I hope everyone who celebrates Thanksgiving had a lovely one. It’s my favorite holiday, though this year I realized what I really love is waking up early to bake cranberry cake that my husband and I devoured over the course of several days and going down a cryptic check list and ticking things off one by one with inane parade chatter in the background. What I could take or leave is the later onslaught of company and the tricky timing of 10 dishes that all need to be hot at the same time, not to mention the later washing of those dishes plus about 100 more. But I survived and didn’t crave alcohol so much as have periodic twinges that passed quickly and painlessly.
I also didn’t miss drinking when we went to New York city a couple of days later and this was a marked change from when we went in May and I felt dogged and more than a little lost. So I’m happy to report that my second sober Thanksgiving and trip to the big city were much easier than the firsts.

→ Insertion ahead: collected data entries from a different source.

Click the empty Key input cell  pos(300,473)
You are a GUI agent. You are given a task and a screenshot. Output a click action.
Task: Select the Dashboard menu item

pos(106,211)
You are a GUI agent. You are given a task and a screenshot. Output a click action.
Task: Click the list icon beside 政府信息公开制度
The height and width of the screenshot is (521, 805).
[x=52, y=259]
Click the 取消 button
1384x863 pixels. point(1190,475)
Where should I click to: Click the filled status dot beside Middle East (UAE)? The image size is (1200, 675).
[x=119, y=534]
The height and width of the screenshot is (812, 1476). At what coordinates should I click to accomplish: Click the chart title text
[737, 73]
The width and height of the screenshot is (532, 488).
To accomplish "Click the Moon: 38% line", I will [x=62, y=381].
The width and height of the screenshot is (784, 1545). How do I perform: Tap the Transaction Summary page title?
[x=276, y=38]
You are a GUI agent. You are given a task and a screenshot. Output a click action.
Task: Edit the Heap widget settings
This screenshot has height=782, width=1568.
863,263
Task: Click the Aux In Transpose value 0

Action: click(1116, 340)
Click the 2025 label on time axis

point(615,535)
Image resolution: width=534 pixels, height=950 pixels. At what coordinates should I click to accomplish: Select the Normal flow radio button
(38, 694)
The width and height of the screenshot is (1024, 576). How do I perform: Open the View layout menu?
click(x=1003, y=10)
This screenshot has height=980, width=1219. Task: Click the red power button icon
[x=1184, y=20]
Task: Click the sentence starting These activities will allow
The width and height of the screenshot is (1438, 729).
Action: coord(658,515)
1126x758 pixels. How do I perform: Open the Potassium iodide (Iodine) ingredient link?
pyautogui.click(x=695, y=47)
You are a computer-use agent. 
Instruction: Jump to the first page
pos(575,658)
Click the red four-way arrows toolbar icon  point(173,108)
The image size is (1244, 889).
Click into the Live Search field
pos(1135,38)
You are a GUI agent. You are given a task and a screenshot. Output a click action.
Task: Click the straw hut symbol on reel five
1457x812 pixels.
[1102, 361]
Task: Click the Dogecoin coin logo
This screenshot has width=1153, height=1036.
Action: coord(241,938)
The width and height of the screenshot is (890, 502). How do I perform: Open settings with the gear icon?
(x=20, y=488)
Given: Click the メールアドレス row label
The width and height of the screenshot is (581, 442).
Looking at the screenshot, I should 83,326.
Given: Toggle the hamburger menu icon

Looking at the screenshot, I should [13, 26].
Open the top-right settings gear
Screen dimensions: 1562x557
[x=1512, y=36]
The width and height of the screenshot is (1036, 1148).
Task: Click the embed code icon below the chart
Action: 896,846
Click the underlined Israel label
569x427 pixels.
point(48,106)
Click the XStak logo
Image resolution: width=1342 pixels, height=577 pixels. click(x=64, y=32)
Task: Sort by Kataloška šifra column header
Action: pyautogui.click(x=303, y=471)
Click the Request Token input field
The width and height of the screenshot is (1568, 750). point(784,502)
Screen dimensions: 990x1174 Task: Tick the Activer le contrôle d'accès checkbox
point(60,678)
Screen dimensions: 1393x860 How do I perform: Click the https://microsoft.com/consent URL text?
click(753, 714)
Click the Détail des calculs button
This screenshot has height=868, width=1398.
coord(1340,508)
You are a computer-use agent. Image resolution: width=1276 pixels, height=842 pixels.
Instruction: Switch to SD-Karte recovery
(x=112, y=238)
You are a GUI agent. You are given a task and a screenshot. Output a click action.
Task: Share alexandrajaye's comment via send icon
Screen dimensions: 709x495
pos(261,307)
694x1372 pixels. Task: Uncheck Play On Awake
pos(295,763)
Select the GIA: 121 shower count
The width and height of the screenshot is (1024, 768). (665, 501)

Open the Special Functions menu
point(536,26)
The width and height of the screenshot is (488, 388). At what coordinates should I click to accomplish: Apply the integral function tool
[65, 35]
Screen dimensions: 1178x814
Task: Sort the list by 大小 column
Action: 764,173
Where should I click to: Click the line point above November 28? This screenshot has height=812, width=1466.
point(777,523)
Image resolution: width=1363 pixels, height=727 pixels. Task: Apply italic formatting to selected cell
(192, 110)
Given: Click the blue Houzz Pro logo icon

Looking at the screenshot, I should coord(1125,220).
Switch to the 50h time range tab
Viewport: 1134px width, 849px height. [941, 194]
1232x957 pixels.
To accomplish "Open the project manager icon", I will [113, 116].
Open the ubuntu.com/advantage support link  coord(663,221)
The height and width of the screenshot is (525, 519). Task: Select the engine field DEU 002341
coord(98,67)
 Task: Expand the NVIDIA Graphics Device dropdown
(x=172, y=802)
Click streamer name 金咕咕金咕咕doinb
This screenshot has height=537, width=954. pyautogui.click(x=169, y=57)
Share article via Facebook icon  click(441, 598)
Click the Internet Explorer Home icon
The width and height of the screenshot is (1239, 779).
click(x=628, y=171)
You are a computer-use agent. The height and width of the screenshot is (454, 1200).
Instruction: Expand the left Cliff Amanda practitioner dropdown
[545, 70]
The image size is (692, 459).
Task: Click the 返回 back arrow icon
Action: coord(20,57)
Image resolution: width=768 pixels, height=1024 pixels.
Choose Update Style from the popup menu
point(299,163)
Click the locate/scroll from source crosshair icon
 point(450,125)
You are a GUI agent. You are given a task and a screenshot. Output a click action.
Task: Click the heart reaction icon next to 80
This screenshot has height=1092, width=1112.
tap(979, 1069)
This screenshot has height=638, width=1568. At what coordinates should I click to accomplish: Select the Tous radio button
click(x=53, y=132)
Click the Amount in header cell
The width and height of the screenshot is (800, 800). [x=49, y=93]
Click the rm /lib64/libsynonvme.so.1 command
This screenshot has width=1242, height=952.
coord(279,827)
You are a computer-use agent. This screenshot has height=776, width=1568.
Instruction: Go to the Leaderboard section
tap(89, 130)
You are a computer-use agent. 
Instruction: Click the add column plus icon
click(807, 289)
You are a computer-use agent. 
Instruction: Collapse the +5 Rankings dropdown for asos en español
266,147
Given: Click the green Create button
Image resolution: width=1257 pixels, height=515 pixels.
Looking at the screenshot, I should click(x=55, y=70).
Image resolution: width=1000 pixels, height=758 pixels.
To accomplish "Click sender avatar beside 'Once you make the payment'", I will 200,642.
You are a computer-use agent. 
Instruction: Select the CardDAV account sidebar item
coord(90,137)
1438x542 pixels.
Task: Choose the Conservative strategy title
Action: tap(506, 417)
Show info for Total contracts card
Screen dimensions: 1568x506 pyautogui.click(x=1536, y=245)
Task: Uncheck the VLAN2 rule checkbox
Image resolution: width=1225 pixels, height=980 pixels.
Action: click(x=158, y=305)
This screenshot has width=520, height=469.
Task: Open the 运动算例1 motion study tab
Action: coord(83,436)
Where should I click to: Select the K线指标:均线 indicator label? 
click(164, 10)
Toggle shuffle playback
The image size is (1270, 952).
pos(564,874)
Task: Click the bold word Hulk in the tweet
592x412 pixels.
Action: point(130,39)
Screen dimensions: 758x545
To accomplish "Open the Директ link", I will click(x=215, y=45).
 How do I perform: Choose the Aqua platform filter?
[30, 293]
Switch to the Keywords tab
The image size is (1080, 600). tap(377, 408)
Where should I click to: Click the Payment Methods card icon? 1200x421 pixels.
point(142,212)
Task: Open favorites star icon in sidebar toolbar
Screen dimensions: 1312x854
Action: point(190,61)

There is something to be said for just continuing to put one foot in front of the other. I’ve done very few things by the book in sobriety, so I attribute most of the feel-good feeling I have now to simply not drinking and trying to be a good person, which, incidentally, got much easier to do when I stopped drinking. Every day I pray or wish or hope – whatever you want to call it – that I always remember I simply can’t drink normally and that I sure as hell don’t need to in order to feel happy and at peace.